Mientras Martínez intentaba congregar a la población, otro hombre, a quien la policía solo identifica como Manuel, trepó al techo del edificio de estilo colonial donde se ubica la municipalidad, al lado de la comisaría, y tocó las campanas del gobierno para alertar a los habitantes de que la policía planeaba dejar en libertad a Ricardo y Alberto.

Un tercer hombre, Petronilo Castelán, el Paisa, usó un altavoz para llamar a todos los ciudadanos a aportar dinero para comprar combustible y prenderle fuego a los detenidos. Se puso a caminar entre la gente recolectándolo.

En su tienda, Maura Cordero observaba con miedo, hasta que oyó a alguien fuera diciendo que había que correr porque la muchedumbre iba a quemar a los dos hombres. “¡Querido Dios, esto no es posible!”, pensó.

Poco después, la multitud se unió con un solo objetivo. Forzaron la estrecha reja de la comisaría y arrastraron a Ricardo y Alberto Flores fuera. Mientras la gente levantaba sus celulares para grabar lo que sucedía, los hombres fueron empujados al suelo hasta la base de una escalera de cuatro peldaños y golpeados salvajemente. Luego, les echaron encima el combustible.

Los testigos creen que Ricardo ya había fallecido debido a los golpes, pero su tío Alberto aún estaba vivo cuando les prendieron fuego. En los videos se ven sus extremidades moviéndose lentamente mientras las llamas las rodean.

Los cuerpos carbonizados permanecieron en el suelo dos horas después de ser quemados, mientras los fiscales estatales llegaban desde Puebla, y el hedor del combustible se quedó en el aire.

Petra Elia García, la abuela de Ricardo, fue llamada a la escena para identificarlos. Asegura que todavía había lágrimas en las mejillas de Alberto. “¡Miren lo que les hicieron!”, les gritó a quienes habían formado parte de la multitud y todavía estaban allí.

“Es una de las cosas más horrorosas que alguna vez haya sucedido en Acatlán”, dijo Carlos Fuentes, un chofer que trabaja en una parada de taxi cercana a la comisaría. “Las columnas de humo se podían ver desde cualquier parte del pueblo”.

Un pueblo de emigrantes

La carretera que lleva a Acatlán cruza campos de maíz y caléndulas. Árboles con mangos, higos y nueces crecen en los vastos solares de los granjeros locales.

La mayoría de familias del pueblo dependen de las remesas que les envían los familiares emigrados a Estados Unidos.

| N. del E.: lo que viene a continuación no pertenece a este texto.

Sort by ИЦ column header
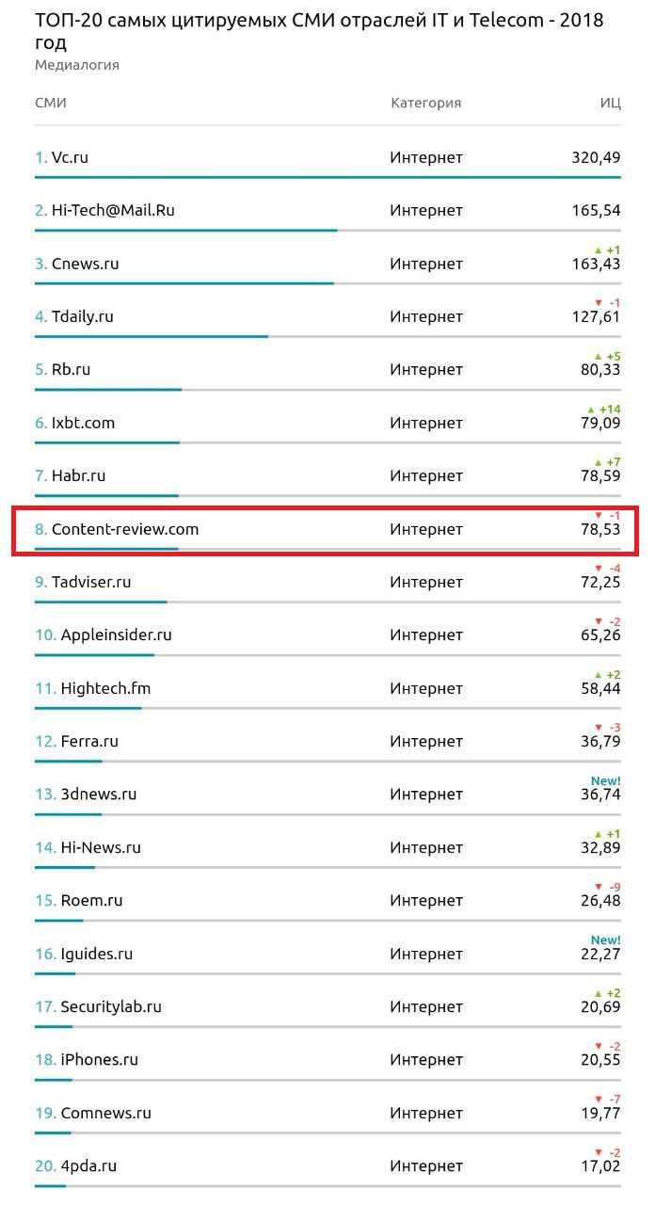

Como muchas otras localidades de México, ha vivido un éxodo de miles de ciudadanos que partieron al norte en busca de mejores oportunidades.

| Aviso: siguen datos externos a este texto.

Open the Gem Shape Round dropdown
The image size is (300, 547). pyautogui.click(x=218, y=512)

Entre esos emigrantes, a principios de la década del 2000, estaban María del Rosario Rodríguez y José Guadalupe Flores, que se fueron del país con la esperanza de poder ofrecer mejores condiciones de vida a los dos hijos que habían dejado atrás, José Guadalupe Jr. y su hermano menor, Ricardo.

Los dos niños, de 7 y 3 años, se quedaron con su abuela, Petra Elia García, en Xalapa, en el estado de Veracruz.

Sus padres fueron de ciudad en ciudad en los Estados Unidos antes de establecerse en Baltimore, en la costa este. María se convirtió en una empleada doméstica y José Guadalupe, un obrero de la construcción, y tuvieron una tercera hija, a la que llamaron Kimberley. Mantuvieron el contacto con los mayores a través de Facebook y Facetime.


Hasta que el 29 de agosto, María recibió una serie de mensajes a través de Facebook que al principio parecían una pesadilla. Una amistad cercana de Acatlán le contaba que su hijo Ricardo había sido arrestado y que era sospechoso de haber secuestrado menores.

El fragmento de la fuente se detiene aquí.